Monoatomic-layered carbon materials, such as graphene¹ and amorphous monolayer carbon^2,3, have stimulated intense fundamental and applied research owing to their unprecedented physical properties and a wide range of promising applications^4,5. So far, such materials have mainly been produced by chemical vapour deposition, which typically requires stringent reaction conditions compared to solution-phase synthesis. Herein, we demonstrate the solution preparation of free-standing nitrogen-doped amorphous monolayer carbon with mixed five-, six- and seven-membered (5-6-7-membered) rings through the polymerization of pyrrole within the confined interlayer cavity of a removable layered-double-hydroxide template. Structural characterizations and first-principles calculations suggest that the nitrogen-doped amorphous monolayer carbon was formed by radical polymerization of pyrrole at the α, β and N sites subjected to confinement of the reaction space, which enables bond rearrangements through the Stone–Wales transformation. The spatial confinement inhibits the C–C bond rotation and chain entanglement during polymerization, resulting in an atom-thick continuous amorphous layer with an in-plane π-conjugation electronic structure. The spatially confined radical polymerization using solid templates and ion exchange strategy demonstrates potential as a universal synthesis approach for obtaining two-dimensional covalent networks, as exemplified by the successful synthesis of monolayers of polythiophene and polycarbazole.

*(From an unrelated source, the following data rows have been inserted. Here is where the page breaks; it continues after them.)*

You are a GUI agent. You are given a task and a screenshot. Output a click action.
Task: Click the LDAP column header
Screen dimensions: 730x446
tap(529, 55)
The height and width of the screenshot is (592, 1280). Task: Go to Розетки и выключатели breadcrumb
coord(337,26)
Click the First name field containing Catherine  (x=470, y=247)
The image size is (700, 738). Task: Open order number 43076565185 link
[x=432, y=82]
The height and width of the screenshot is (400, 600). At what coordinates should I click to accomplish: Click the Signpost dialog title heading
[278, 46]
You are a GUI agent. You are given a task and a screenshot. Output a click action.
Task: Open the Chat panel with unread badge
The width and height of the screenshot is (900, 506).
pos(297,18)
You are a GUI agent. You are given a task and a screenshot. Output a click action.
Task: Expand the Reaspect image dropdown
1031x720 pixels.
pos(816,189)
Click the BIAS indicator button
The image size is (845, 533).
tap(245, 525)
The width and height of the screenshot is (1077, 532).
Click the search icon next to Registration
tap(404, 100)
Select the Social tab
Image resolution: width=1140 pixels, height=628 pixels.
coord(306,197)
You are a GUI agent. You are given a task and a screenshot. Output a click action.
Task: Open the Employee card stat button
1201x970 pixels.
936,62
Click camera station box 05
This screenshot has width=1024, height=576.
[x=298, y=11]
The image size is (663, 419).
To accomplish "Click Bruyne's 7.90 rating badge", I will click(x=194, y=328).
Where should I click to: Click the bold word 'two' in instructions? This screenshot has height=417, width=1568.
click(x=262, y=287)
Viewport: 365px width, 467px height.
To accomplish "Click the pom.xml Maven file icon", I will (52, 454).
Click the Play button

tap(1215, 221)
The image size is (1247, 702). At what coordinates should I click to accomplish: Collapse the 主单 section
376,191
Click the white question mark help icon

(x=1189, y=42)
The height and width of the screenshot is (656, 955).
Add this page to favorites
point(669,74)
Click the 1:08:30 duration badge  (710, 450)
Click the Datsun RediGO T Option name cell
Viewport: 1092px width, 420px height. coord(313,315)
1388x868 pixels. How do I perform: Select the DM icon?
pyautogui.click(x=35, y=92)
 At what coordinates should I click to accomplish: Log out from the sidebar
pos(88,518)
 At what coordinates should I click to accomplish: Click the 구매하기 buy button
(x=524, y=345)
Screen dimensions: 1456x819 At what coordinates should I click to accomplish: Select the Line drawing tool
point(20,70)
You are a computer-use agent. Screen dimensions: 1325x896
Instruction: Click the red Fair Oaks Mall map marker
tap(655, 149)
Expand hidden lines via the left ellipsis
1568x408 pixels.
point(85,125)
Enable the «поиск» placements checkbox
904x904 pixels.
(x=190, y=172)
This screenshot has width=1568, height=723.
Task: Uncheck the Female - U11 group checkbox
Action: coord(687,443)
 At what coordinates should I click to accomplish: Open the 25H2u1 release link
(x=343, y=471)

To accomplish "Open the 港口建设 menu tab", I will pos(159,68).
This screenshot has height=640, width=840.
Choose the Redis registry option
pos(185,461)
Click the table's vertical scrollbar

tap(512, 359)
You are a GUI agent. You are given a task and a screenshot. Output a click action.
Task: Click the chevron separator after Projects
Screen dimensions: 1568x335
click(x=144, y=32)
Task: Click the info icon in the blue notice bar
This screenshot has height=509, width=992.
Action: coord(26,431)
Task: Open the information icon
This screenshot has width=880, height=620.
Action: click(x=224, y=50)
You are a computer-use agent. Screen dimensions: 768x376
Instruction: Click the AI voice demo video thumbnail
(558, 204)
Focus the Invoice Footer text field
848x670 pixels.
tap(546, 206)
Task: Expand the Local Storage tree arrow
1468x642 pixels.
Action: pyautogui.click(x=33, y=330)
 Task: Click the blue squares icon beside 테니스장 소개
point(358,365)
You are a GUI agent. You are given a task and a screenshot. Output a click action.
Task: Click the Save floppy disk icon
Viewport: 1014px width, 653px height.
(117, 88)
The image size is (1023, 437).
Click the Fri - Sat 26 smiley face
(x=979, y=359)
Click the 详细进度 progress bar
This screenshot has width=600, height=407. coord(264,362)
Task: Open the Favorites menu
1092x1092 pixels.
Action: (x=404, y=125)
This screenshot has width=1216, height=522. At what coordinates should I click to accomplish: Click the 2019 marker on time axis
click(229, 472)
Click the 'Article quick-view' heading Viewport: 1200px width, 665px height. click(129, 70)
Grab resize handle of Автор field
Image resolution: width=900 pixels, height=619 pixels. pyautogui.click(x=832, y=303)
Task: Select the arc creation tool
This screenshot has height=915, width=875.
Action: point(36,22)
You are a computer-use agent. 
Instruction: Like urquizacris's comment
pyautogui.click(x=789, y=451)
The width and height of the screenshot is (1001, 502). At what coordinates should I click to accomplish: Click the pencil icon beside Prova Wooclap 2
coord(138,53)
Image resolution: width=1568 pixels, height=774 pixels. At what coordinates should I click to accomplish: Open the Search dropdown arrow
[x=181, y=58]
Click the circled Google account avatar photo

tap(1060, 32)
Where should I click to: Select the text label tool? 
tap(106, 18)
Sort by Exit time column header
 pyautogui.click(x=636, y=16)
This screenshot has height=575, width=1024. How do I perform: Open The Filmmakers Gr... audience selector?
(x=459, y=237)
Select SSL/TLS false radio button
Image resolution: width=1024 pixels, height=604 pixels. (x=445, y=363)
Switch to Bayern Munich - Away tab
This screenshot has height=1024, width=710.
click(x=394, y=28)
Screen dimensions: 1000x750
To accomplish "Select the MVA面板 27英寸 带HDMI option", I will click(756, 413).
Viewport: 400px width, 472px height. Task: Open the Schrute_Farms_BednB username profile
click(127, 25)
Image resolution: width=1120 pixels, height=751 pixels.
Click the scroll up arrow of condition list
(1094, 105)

单原子层状碳材料，如石墨烯¹ 和非晶状单层碳^2,3，由于其前所未有的物理特性和广泛的有前途的应用，刺激了密集的基础和应用研究^4,5。到目前为止，此类材料主要通过化学气相沉积生产，与液相合成相比，化学气相沉积通常需要严格的反应条件。在本文中，我们展示了通过吡咯在可移除的层状双氢氧化物模板的受限层腔内聚合，制备具有混合五元、六元和七元（5-6-7元）环的独立氮掺杂无定形单层碳的溶液制备。结构表征和第一性原理计算表明，氮掺杂的无定形单层碳是由 pyrrole 在 α、β 和 N 位点的自由基聚合形成的，这可以通过 Stone-Wales 变换实现键重排。空间限制抑制了聚合过程中的 C-C 键旋转和链缠结，从而产生具有面内 π 共轭电子结构的原子厚连续非晶层。使用固体模板和离子交换策略的空间限制自由基聚合显示出作为获得二维共价网络的通用合成方法的潜力，成功合成聚噻吩和聚咔唑单层就是例证。